_Task objective_: With no images included, output each entry below exactly as it appears.

========================

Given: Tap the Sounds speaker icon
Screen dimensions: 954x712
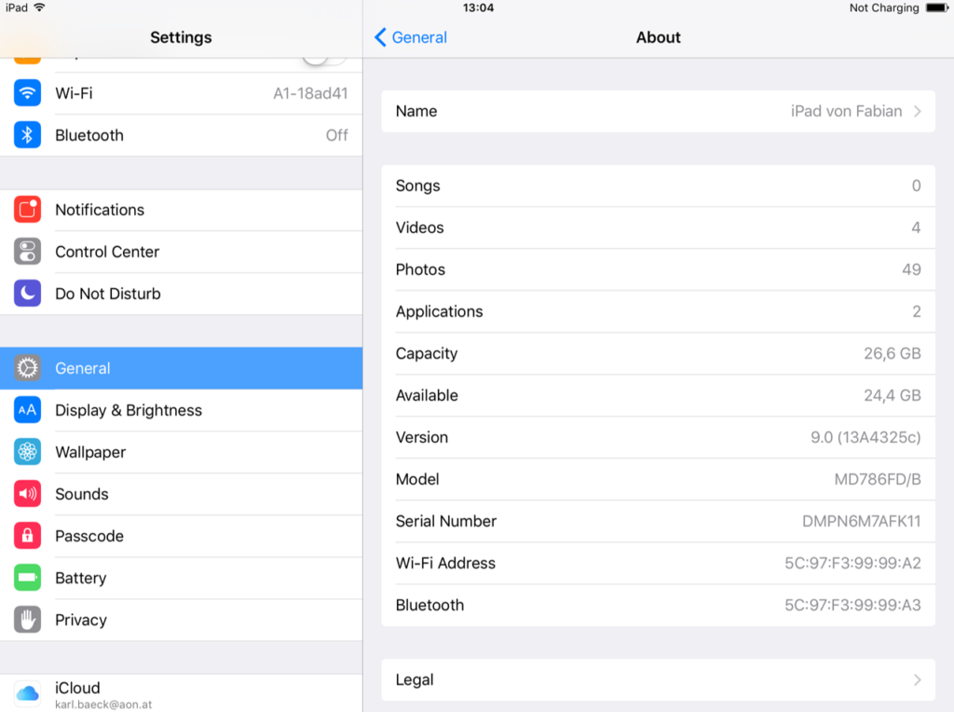Looking at the screenshot, I should [28, 494].
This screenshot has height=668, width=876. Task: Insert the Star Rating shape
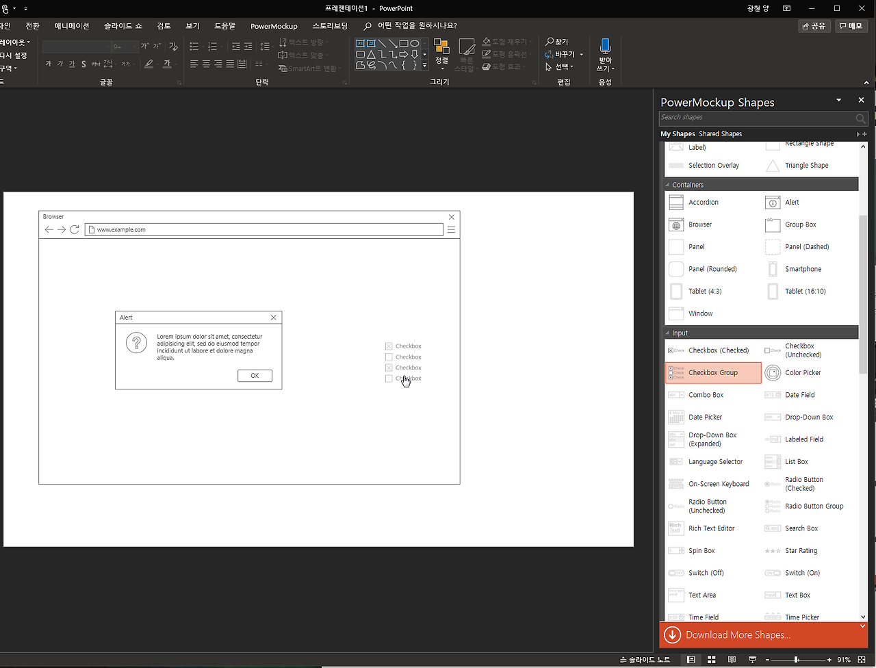[801, 551]
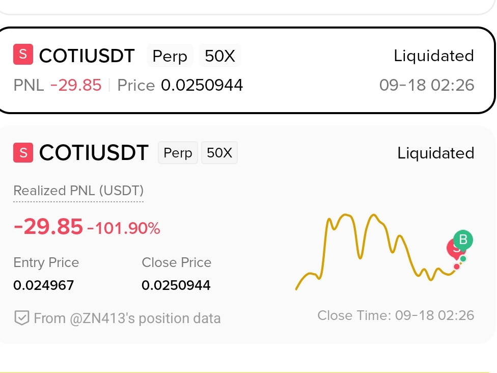Click the COTIUSDT title in detail card
This screenshot has height=373, width=497.
click(x=94, y=152)
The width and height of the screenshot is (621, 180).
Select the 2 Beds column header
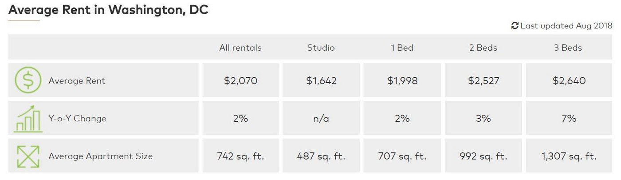click(483, 48)
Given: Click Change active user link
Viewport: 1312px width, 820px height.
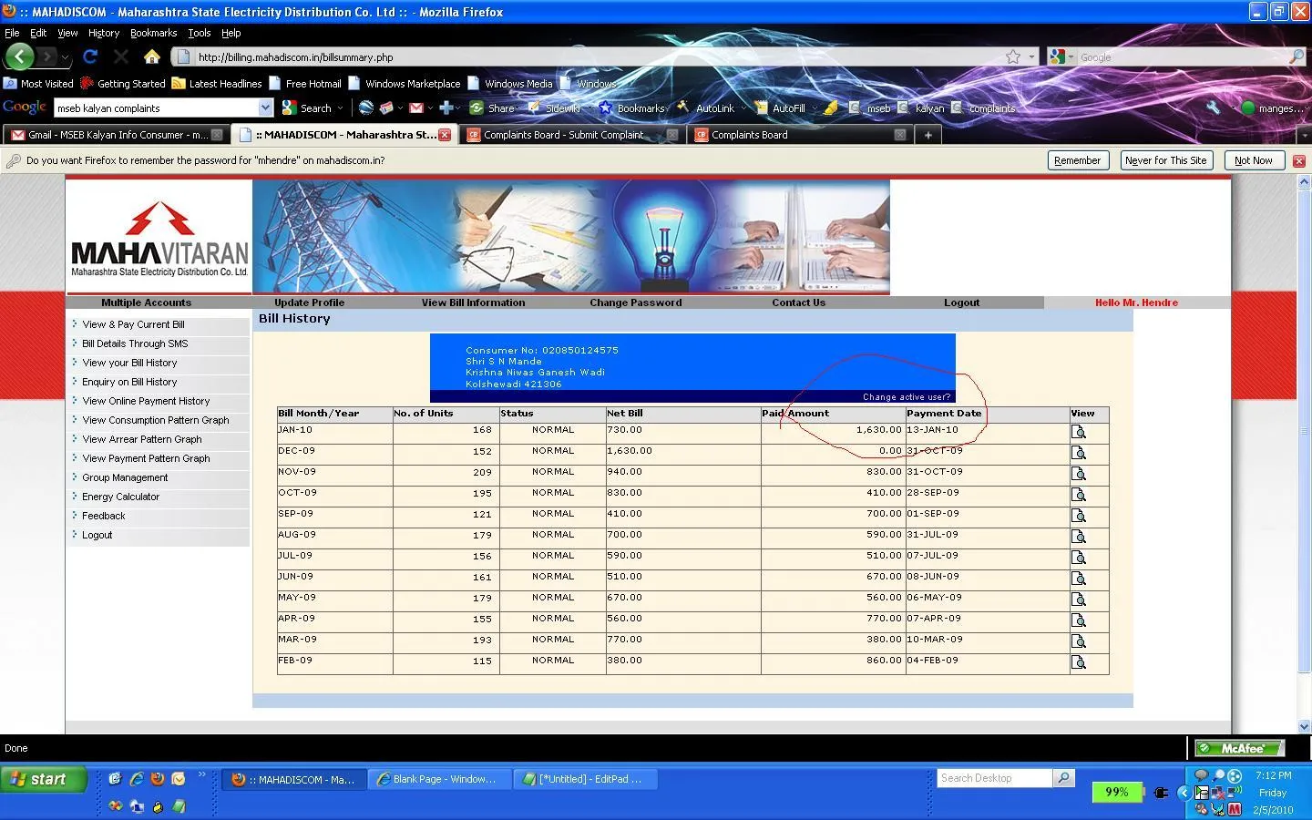Looking at the screenshot, I should coord(906,397).
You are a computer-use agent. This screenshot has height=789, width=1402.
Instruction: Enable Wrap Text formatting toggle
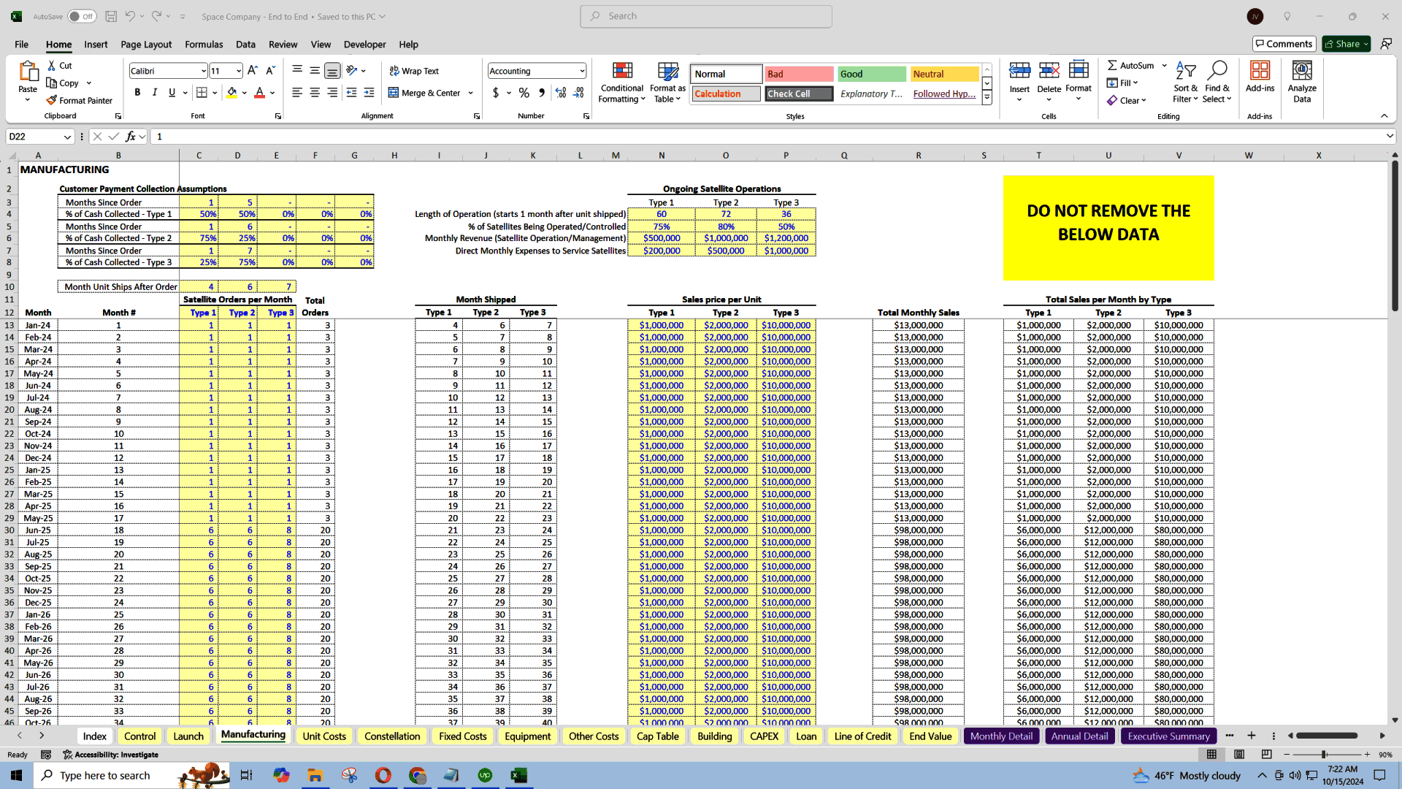click(x=416, y=70)
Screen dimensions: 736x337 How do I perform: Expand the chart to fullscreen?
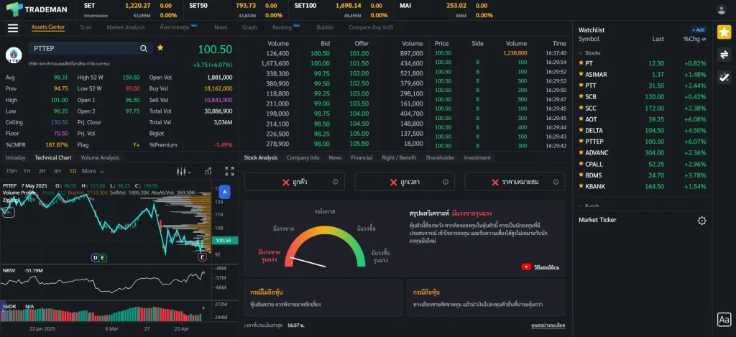pyautogui.click(x=229, y=171)
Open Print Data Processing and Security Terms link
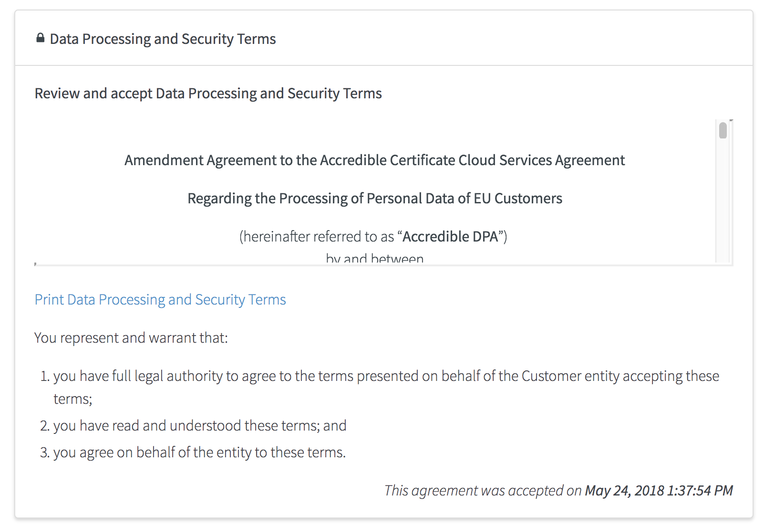The height and width of the screenshot is (527, 764). (x=160, y=300)
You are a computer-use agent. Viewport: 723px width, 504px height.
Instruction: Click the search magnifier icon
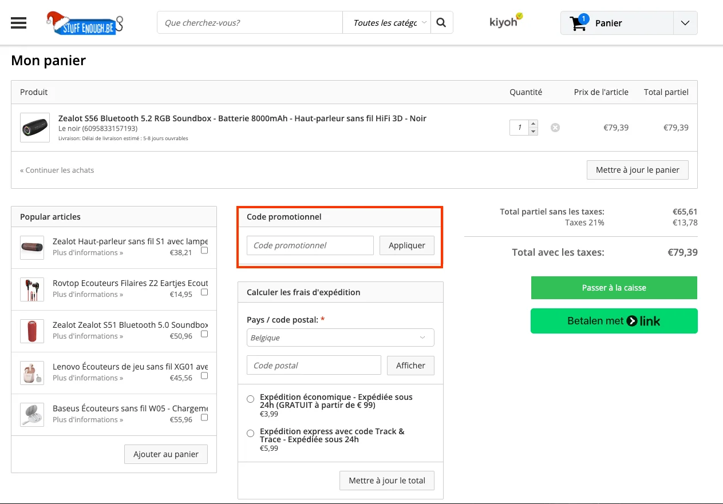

========================

_Answer box_:
Given: Tap the Sounds speaker icon
Screen dimensions: 954x712
Looking at the screenshot, I should [28, 494].
This screenshot has height=668, width=876. Task: Insert the Star Rating shape
[801, 551]
Click the COTIUSDT title in detail card
This screenshot has height=373, width=497.
click(x=94, y=152)
The width and height of the screenshot is (621, 180).
Select the 2 Beds column header
click(483, 48)
Given: Click Change active user link
Viewport: 1312px width, 820px height.
Looking at the screenshot, I should coord(906,397).
You are a computer-use agent. This screenshot has height=789, width=1402.
Instruction: Enable Wrap Text formatting toggle
click(x=416, y=70)
Screen dimensions: 736x337 How do I perform: Expand the chart to fullscreen?
pyautogui.click(x=229, y=171)
Open Print Data Processing and Security Terms link
The height and width of the screenshot is (527, 764). (x=160, y=300)
You are a computer-use agent. Viewport: 723px width, 504px height.
Instruction: Click the search magnifier icon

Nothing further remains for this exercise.